Morì all'alba del 31 gennaio 1888. Ai Salesiani che vegliavano attorno
al suo letto, mormorò nelle ultime ore: «Vogliatevi bene come fratelli.
Fate del bene a tutti, del male a nessuno.. . Dite ai miei ragazzi che
li aspetto tutti in Paradiso».
Messaggio di Don Bosco
A distanza di cento anni, don Bosco ha un messaggio da rivolgere ad ogni
giovane:
«Io ero una persona come te.
Ho voluto dare un senso pieno alla mia vita. Con l'aiuto di Dio ho
rinunciato ad avere una famiglia mia per diventare papà, fratello, amico
di chi non aveva papà, fratelli, amici.
Se vuoi essere come me, andremo insieme a spendere la vita in una favela
sudamericana, tra i lebbrosi dell'India, o nella periferia di una città
italiana, dove troveremo tanti poveri, anche se nascosti: poveri di
affetto, di senso della vita, poveri che hanno bisogno di Dio e di te
per vivere.
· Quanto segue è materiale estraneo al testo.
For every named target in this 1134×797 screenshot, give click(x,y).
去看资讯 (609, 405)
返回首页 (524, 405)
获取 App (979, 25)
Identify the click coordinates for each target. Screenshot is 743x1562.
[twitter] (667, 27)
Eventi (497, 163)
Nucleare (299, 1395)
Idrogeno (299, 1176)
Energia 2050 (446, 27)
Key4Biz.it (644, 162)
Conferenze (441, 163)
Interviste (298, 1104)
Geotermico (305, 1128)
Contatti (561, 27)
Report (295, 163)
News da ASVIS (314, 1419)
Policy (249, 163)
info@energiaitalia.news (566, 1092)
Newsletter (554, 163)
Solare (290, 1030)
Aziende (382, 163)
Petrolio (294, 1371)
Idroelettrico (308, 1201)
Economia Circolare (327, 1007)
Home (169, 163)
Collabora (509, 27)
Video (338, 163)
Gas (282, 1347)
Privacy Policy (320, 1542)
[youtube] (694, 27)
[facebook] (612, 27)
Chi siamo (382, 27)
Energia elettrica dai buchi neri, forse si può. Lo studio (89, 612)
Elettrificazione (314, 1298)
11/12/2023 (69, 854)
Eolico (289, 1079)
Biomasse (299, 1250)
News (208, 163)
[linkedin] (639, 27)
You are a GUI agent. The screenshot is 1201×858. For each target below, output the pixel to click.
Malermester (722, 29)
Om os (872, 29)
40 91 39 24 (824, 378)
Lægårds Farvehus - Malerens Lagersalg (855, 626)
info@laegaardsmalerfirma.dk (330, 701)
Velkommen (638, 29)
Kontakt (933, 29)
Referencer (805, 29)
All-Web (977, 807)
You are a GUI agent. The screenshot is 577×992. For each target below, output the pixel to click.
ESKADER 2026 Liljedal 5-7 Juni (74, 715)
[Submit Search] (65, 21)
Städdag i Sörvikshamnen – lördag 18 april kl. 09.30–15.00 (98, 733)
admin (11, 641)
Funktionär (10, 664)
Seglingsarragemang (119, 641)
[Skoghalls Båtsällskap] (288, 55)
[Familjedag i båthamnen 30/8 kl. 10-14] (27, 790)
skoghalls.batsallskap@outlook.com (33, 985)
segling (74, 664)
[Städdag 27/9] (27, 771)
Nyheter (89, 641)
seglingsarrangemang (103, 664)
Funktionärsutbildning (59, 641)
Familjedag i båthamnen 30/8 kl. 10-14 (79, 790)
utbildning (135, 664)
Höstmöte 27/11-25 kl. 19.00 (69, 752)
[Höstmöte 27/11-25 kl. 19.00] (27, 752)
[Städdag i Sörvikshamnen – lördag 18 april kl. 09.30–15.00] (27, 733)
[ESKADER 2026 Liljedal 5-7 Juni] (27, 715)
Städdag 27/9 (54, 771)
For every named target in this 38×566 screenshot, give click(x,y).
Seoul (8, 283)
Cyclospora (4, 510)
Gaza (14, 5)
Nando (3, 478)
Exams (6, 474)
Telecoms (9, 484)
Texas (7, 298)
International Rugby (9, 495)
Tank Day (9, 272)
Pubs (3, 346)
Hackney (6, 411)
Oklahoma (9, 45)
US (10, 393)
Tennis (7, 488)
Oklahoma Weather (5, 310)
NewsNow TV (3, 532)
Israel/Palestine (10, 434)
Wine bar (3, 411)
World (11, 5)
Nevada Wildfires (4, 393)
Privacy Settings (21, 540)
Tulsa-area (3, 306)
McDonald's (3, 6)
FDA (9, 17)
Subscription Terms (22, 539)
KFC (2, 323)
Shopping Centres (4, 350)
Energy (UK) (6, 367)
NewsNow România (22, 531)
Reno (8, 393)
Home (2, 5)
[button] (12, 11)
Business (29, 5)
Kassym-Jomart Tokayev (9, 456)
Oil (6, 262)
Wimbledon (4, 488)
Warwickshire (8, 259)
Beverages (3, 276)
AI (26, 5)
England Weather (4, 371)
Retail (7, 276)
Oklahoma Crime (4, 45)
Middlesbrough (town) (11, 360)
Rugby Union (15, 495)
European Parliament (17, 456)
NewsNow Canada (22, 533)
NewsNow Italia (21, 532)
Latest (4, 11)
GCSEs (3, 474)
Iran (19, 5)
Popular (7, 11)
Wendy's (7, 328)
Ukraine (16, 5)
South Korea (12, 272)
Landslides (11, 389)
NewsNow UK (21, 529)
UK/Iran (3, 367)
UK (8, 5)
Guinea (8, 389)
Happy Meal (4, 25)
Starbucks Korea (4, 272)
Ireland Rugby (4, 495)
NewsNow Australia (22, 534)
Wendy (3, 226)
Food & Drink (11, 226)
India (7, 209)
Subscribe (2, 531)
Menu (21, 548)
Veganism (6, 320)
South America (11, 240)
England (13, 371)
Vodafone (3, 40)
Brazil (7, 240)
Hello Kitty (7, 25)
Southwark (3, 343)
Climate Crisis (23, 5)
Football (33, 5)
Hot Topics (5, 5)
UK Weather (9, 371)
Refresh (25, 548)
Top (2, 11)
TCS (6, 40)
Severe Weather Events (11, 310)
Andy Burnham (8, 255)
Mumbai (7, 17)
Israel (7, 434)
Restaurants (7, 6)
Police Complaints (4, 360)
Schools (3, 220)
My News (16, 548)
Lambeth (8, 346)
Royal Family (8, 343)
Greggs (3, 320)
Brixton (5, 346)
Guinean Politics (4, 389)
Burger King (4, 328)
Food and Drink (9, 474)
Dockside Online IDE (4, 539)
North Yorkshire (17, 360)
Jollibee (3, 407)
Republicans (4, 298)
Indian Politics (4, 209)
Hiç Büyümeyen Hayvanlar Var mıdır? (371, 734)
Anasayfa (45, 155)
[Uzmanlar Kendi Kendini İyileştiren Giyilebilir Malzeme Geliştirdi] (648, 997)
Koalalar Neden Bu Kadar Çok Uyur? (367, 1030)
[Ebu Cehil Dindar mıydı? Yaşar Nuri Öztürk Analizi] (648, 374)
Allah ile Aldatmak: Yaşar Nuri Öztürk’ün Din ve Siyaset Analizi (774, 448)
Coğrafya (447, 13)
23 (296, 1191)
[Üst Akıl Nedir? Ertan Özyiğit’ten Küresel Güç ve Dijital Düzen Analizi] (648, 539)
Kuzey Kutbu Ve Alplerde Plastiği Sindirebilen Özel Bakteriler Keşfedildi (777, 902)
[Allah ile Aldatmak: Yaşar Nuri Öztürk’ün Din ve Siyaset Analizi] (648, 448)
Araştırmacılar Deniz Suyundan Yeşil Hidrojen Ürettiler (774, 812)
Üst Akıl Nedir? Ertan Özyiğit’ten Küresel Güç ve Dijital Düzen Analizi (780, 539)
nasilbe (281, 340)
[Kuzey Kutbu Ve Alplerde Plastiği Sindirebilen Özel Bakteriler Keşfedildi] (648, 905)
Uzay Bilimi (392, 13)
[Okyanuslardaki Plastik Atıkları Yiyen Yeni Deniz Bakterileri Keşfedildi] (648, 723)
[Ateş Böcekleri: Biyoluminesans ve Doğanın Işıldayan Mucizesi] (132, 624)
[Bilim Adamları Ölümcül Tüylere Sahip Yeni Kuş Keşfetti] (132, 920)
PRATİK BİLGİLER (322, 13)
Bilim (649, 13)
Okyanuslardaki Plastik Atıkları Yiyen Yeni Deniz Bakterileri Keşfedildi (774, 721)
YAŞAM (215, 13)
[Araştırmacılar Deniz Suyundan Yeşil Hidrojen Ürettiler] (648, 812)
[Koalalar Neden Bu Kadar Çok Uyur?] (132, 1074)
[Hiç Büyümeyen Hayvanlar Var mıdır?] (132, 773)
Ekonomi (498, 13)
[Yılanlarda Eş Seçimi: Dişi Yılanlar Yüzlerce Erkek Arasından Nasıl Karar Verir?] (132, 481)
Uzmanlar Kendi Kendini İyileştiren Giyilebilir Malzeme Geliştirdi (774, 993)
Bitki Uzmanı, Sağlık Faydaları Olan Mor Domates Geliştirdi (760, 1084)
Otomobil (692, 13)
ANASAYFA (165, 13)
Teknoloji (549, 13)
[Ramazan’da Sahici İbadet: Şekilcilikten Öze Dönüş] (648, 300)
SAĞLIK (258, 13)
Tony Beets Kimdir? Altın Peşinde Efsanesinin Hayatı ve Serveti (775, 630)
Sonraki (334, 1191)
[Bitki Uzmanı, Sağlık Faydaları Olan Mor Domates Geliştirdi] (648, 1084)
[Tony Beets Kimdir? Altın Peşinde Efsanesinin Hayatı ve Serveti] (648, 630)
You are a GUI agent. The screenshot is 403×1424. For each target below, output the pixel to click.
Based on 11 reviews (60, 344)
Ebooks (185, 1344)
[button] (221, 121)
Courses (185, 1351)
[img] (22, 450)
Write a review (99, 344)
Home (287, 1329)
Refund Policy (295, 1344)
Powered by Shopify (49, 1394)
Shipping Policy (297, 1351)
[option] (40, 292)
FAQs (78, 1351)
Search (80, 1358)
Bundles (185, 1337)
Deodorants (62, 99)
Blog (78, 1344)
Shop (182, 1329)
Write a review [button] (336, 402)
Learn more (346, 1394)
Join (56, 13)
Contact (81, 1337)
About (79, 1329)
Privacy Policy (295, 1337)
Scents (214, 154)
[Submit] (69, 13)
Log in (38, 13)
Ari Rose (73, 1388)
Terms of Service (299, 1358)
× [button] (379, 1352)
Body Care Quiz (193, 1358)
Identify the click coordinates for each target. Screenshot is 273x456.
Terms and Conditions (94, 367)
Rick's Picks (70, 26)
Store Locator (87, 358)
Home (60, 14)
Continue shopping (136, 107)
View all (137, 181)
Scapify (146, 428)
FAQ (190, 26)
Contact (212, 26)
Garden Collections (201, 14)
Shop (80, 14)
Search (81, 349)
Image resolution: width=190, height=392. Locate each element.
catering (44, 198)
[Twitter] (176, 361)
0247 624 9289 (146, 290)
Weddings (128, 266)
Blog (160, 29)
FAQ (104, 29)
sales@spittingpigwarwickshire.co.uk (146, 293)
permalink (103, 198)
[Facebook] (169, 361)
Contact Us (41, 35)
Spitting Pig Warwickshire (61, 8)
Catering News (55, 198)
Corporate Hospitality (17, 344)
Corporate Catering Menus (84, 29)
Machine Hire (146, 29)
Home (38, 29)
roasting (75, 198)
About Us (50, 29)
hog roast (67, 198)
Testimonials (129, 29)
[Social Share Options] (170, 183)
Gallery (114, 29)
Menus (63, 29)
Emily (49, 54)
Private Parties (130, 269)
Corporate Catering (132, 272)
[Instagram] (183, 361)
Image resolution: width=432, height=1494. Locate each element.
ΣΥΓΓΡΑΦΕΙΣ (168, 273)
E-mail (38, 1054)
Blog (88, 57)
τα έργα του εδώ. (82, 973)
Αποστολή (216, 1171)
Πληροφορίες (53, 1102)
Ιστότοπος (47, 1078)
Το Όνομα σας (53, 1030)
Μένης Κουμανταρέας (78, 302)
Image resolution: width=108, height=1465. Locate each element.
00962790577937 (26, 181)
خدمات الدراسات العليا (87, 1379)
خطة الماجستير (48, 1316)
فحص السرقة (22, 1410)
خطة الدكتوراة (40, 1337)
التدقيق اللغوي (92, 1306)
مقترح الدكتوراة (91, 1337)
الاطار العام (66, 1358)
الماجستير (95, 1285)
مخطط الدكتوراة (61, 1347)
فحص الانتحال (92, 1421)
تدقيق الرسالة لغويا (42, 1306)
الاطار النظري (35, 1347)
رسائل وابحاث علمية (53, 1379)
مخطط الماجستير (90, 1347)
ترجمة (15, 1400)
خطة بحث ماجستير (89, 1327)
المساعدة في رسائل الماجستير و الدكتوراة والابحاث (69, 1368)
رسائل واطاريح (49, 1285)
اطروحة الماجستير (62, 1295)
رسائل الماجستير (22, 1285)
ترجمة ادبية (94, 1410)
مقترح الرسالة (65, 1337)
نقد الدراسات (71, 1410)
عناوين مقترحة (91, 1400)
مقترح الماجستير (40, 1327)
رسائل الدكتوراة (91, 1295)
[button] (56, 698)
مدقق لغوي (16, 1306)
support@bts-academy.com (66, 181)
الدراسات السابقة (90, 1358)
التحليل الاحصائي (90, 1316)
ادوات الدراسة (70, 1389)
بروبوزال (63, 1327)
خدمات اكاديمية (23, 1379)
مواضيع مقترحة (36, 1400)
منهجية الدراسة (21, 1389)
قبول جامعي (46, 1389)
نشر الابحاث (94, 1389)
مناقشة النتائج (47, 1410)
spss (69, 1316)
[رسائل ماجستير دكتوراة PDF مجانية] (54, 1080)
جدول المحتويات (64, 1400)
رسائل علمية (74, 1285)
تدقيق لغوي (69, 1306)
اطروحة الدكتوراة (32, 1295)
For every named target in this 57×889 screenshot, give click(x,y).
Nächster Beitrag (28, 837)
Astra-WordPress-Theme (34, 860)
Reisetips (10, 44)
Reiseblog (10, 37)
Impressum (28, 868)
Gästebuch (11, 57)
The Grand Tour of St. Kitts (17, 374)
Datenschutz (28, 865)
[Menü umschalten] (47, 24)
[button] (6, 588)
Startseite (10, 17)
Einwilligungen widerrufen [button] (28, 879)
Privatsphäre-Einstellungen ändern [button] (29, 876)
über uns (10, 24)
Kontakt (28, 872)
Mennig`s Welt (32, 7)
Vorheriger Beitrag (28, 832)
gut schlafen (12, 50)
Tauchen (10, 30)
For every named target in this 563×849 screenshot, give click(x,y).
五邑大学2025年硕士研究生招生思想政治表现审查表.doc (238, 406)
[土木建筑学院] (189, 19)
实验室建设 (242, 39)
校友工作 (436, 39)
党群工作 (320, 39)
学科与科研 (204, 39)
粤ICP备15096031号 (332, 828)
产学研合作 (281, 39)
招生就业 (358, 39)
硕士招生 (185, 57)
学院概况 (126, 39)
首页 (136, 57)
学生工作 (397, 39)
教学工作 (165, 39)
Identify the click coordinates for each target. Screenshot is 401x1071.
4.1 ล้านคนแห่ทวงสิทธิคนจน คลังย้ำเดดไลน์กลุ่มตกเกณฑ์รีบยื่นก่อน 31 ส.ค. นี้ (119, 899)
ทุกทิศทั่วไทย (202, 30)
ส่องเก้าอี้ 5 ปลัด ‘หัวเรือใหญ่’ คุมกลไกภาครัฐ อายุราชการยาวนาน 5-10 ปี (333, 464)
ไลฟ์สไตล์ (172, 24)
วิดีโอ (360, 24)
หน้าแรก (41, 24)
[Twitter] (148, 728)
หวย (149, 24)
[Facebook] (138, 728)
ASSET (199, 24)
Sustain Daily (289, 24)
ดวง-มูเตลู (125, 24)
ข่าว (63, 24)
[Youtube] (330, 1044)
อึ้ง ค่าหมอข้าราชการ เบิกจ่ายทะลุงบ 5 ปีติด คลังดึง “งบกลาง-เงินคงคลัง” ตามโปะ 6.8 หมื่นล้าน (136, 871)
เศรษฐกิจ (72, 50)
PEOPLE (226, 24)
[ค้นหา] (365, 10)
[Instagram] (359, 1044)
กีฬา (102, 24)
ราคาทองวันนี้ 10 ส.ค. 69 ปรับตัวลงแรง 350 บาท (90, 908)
Ma se anche non ti senti di rischiare la vita com'io l'ho
rischiata, ti ricordo una verità importantissima: la vita, questo grande
dono che Dio ci ha dato, bisogna spenderla, e spenderla bene. La
spenderai bene non chiudendoti nell'egoismo, ma aprendoti all 'amore,
all 'impegno per chi è più povero di te».